Request »
Swap every "GUI agent" in the records below for "screen assistant", leaving all other text as it is.

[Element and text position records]
* start *

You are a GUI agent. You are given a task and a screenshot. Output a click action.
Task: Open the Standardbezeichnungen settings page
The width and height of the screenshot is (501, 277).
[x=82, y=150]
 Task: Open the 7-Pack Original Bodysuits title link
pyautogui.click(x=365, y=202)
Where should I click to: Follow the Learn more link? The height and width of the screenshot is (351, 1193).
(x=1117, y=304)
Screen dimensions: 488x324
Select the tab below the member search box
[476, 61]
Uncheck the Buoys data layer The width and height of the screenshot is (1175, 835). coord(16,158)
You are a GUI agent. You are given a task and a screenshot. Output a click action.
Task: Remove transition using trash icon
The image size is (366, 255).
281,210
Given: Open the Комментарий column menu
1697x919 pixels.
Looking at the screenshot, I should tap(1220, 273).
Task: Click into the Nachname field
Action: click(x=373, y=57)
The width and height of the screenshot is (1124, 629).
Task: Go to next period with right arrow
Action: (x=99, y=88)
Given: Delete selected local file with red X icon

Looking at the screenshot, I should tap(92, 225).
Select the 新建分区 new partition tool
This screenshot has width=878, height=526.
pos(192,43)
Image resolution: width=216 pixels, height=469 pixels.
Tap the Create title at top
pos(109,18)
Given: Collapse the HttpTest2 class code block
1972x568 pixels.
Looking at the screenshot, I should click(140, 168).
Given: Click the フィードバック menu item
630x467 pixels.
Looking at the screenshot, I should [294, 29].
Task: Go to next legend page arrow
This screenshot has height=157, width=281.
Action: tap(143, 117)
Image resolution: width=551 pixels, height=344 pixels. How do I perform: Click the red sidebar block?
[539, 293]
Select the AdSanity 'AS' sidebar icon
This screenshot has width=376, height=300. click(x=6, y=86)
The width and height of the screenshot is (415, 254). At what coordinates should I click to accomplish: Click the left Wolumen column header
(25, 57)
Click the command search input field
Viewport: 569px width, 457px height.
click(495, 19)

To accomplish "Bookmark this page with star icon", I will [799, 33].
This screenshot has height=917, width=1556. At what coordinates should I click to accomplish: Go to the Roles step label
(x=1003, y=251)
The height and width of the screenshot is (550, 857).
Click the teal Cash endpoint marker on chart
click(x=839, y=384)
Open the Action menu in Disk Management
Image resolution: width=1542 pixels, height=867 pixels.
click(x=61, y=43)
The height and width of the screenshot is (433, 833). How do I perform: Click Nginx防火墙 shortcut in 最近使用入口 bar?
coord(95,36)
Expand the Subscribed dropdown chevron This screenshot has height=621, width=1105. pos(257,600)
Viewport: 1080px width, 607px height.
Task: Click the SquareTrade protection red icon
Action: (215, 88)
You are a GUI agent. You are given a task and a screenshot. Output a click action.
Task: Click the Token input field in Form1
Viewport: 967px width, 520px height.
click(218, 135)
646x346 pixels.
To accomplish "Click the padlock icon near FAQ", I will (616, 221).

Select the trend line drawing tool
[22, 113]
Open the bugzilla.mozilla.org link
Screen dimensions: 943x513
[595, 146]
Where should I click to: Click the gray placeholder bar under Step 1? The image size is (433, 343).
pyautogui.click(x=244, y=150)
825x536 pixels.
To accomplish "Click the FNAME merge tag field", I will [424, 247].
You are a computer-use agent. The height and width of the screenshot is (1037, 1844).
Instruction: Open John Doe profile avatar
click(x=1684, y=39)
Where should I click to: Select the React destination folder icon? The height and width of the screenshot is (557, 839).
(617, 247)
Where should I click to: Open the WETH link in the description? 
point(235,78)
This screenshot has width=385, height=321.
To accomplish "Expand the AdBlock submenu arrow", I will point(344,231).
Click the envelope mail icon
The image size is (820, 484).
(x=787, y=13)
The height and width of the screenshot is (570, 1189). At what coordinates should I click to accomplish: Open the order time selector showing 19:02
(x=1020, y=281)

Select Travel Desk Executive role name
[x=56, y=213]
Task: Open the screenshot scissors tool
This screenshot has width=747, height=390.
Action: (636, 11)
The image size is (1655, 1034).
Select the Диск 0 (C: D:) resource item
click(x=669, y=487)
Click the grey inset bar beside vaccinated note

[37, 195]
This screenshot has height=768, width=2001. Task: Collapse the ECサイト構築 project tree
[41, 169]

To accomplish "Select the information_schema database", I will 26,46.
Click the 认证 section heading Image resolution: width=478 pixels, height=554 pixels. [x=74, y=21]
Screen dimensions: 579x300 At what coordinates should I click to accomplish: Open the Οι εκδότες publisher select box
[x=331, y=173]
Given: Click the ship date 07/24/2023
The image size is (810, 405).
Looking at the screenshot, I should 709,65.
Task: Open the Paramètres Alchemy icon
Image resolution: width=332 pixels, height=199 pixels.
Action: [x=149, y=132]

* end *

Finished answer »
You are a screen assistant. You are given a task and a screenshot. Output a click action.
Task: Open the Standardbezeichnungen settings page
The width and height of the screenshot is (501, 277).
[x=82, y=150]
 Task: Open the 7-Pack Original Bodysuits title link
pyautogui.click(x=365, y=202)
Where should I click to: Follow the Learn more link? The height and width of the screenshot is (351, 1193).
(x=1117, y=304)
Screen dimensions: 488x324
Select the tab below the member search box
[476, 61]
Uncheck the Buoys data layer The width and height of the screenshot is (1175, 835). coord(16,158)
You are a screen assistant. You are given a task and a screenshot. Output a click action.
Task: Remove transition using trash icon
The image size is (366, 255).
281,210
Given: Open the Комментарий column menu
1697x919 pixels.
Looking at the screenshot, I should tap(1220, 273).
Task: Click into the Nachname field
Action: click(x=373, y=57)
The width and height of the screenshot is (1124, 629).
Task: Go to next period with right arrow
Action: (x=99, y=88)
Given: Delete selected local file with red X icon

Looking at the screenshot, I should tap(92, 225).
Select the 新建分区 new partition tool
This screenshot has width=878, height=526.
pos(192,43)
Image resolution: width=216 pixels, height=469 pixels.
Tap the Create title at top
pos(109,18)
Given: Collapse the HttpTest2 class code block
1972x568 pixels.
Looking at the screenshot, I should click(140, 168).
Given: Click the フィードバック menu item
630x467 pixels.
Looking at the screenshot, I should [294, 29].
Task: Go to next legend page arrow
This screenshot has height=157, width=281.
Action: tap(143, 117)
Image resolution: width=551 pixels, height=344 pixels. How do I perform: Click the red sidebar block?
[539, 293]
Select the AdSanity 'AS' sidebar icon
This screenshot has width=376, height=300. click(x=6, y=86)
The width and height of the screenshot is (415, 254). At what coordinates should I click to accomplish: Click the left Wolumen column header
(25, 57)
Click the command search input field
Viewport: 569px width, 457px height.
click(495, 19)

To accomplish "Bookmark this page with star icon", I will [799, 33].
This screenshot has height=917, width=1556. At what coordinates should I click to accomplish: Go to the Roles step label
(x=1003, y=251)
The height and width of the screenshot is (550, 857).
Click the teal Cash endpoint marker on chart
click(x=839, y=384)
Open the Action menu in Disk Management
Image resolution: width=1542 pixels, height=867 pixels.
click(x=61, y=43)
The height and width of the screenshot is (433, 833). How do I perform: Click Nginx防火墙 shortcut in 最近使用入口 bar?
coord(95,36)
Expand the Subscribed dropdown chevron This screenshot has height=621, width=1105. pos(257,600)
Viewport: 1080px width, 607px height.
Task: Click the SquareTrade protection red icon
Action: (215, 88)
You are a screen assistant. You are given a task and a screenshot. Output a click action.
Task: Click the Token input field in Form1
Viewport: 967px width, 520px height.
click(218, 135)
646x346 pixels.
To accomplish "Click the padlock icon near FAQ", I will (616, 221).

Select the trend line drawing tool
[22, 113]
Open the bugzilla.mozilla.org link
Screen dimensions: 943x513
[595, 146]
Where should I click to: Click the gray placeholder bar under Step 1? The image size is (433, 343).
pyautogui.click(x=244, y=150)
825x536 pixels.
To accomplish "Click the FNAME merge tag field", I will [424, 247].
You are a computer-use agent. The height and width of the screenshot is (1037, 1844).
Instruction: Open John Doe profile avatar
click(x=1684, y=39)
Where should I click to: Select the React destination folder icon? The height and width of the screenshot is (557, 839).
(617, 247)
Where should I click to: Open the WETH link in the description? 
point(235,78)
This screenshot has width=385, height=321.
To accomplish "Expand the AdBlock submenu arrow", I will point(344,231).
Click the envelope mail icon
The image size is (820, 484).
(x=787, y=13)
The height and width of the screenshot is (570, 1189). At what coordinates should I click to accomplish: Open the order time selector showing 19:02
(x=1020, y=281)

Select Travel Desk Executive role name
[x=56, y=213]
Task: Open the screenshot scissors tool
This screenshot has width=747, height=390.
Action: (636, 11)
The image size is (1655, 1034).
Select the Диск 0 (C: D:) resource item
click(x=669, y=487)
Click the grey inset bar beside vaccinated note

[37, 195]
This screenshot has height=768, width=2001. Task: Collapse the ECサイト構築 project tree
[41, 169]

To accomplish "Select the information_schema database", I will 26,46.
Click the 认证 section heading Image resolution: width=478 pixels, height=554 pixels. [x=74, y=21]
Screen dimensions: 579x300 At what coordinates should I click to accomplish: Open the Οι εκδότες publisher select box
[x=331, y=173]
Given: Click the ship date 07/24/2023
The image size is (810, 405).
Looking at the screenshot, I should 709,65.
Task: Open the Paramètres Alchemy icon
Image resolution: width=332 pixels, height=199 pixels.
Action: [x=149, y=132]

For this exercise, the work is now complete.